What or who inspired you to become a writer?I’ve always been a writer, since I first learned to put words together creatively and articulately. It’s a natural talent and also a spiritual charism. I’ve enjoyed creating ideas through writing – whether fiction when I was a kid or poetry as a young adult or original research papers in college – and now non-fiction seems to be where God wants me right now.
How long have you been writing?I started journaling when I was about 9 years old. I received a Hello Kitty diary from a friend for my birthday and wrote in a journal every day ever since!
Are you Self-published or Traditional Published? Why did you choose this type of publishing?I’m a hybrid author, which means I have some books that are self-published and some that are traditionally published. I’ll be speaking more on the advantages and disadvantages of this at the Catholic Writers Conference Online in February. Essentially, I didn’t “choose” this type of publishing. It just worked out that my first book was self-published, because each step of the process I had someone offer to help me through it professionally! My second book ended up being traditionally published, because my editor at Catholic Exchange asked me if I had considered writing a book.
Anything else you’d like to share with your readers? Writing can be daunting, so don’t think it’s some romantic way of life. Most of us don’t make a grand living as writers, but we love what we do. If you are called to write, you will want to share your ideas with others in order to inspire, encourage, entertain, or teach them – maybe a combination of these, or something else.
Just for fun:
Do you have any pets? Yes! A 9-year-old pit bull mix, Lily. She’s a character! We love her as one of our family members.

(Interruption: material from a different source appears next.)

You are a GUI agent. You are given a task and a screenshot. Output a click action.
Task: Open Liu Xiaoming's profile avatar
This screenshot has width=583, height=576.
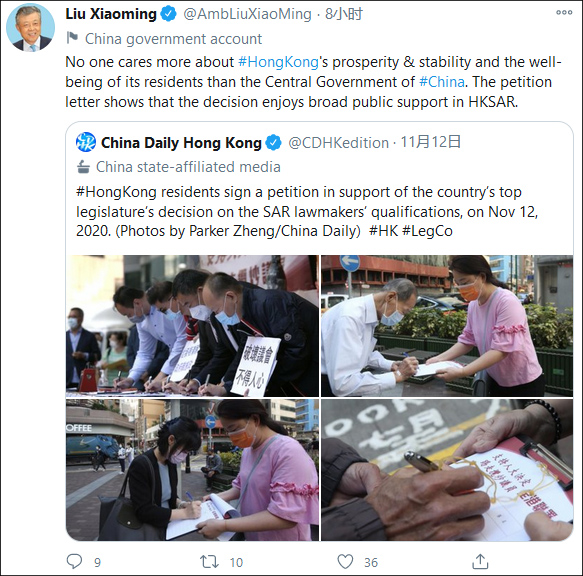coord(30,28)
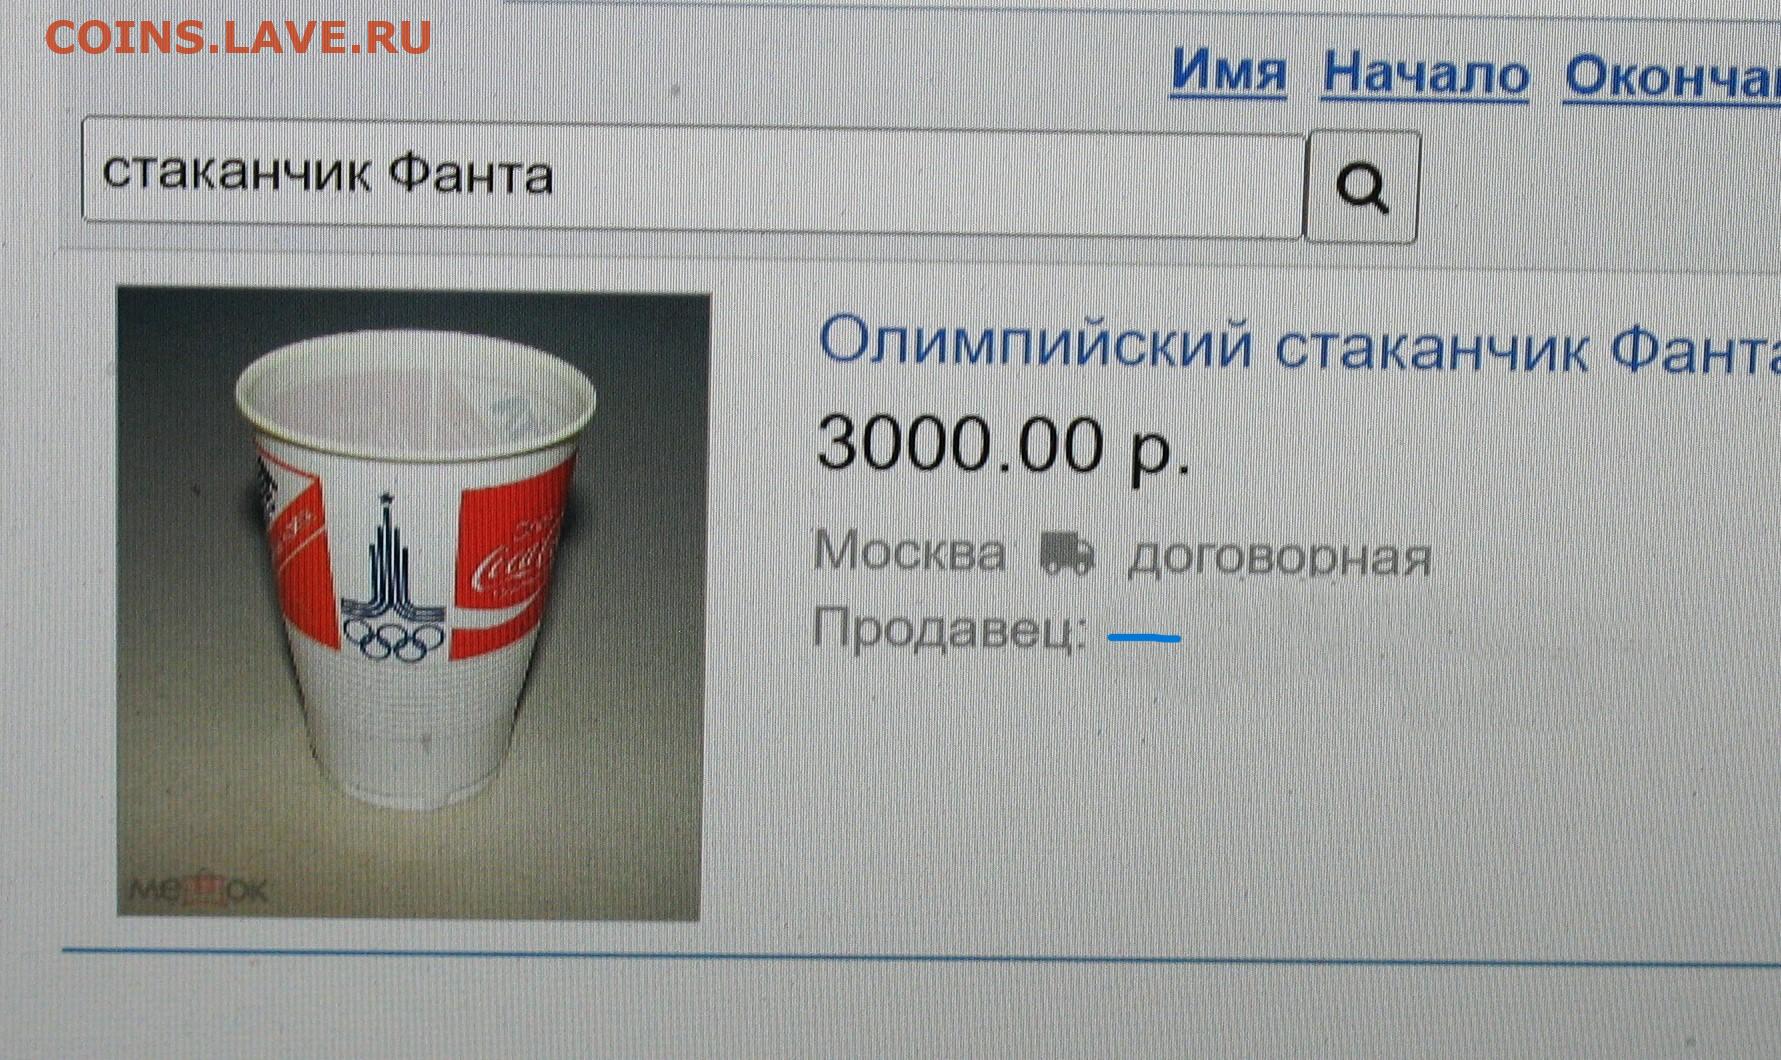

Who’s your favorite musician/band? Well, I love music and a variety of genres of music. I’d say it depends, but my favorite genre of music is Renaissance or Baroque. I especially love Michael Praetorius and Tomasso Albonini.
What’s your favorite vacation spot? The mountains. It’s my dream to live in the Smokies one day.
Do you like coffee or tea? Never liked coffee, but I love tea and drink it daily with a bit of honey.
Did you go to college? If so, what was your major? Bachelor of Arts in Psychology with a minor in Religious Studies and Master of Science in Education for School Counseling
Are you a full-time writer or do you also work in another field? If so, what field?My “full-time” job is a stay-at-home mom.
Favorite Season? Fall/Winter/Spring/Summer? I like the changing seasons for different reasons. When I was a kid, my favorite season was summer, but now it’s probably fall. I love the cooler weather and gorgeous colors. Plus, there are so many fun things to do in the fall – hay rides, jumping in leaf piles, visiting pumpkin patches and carving them, apple picking and making homemade applesauce, etc.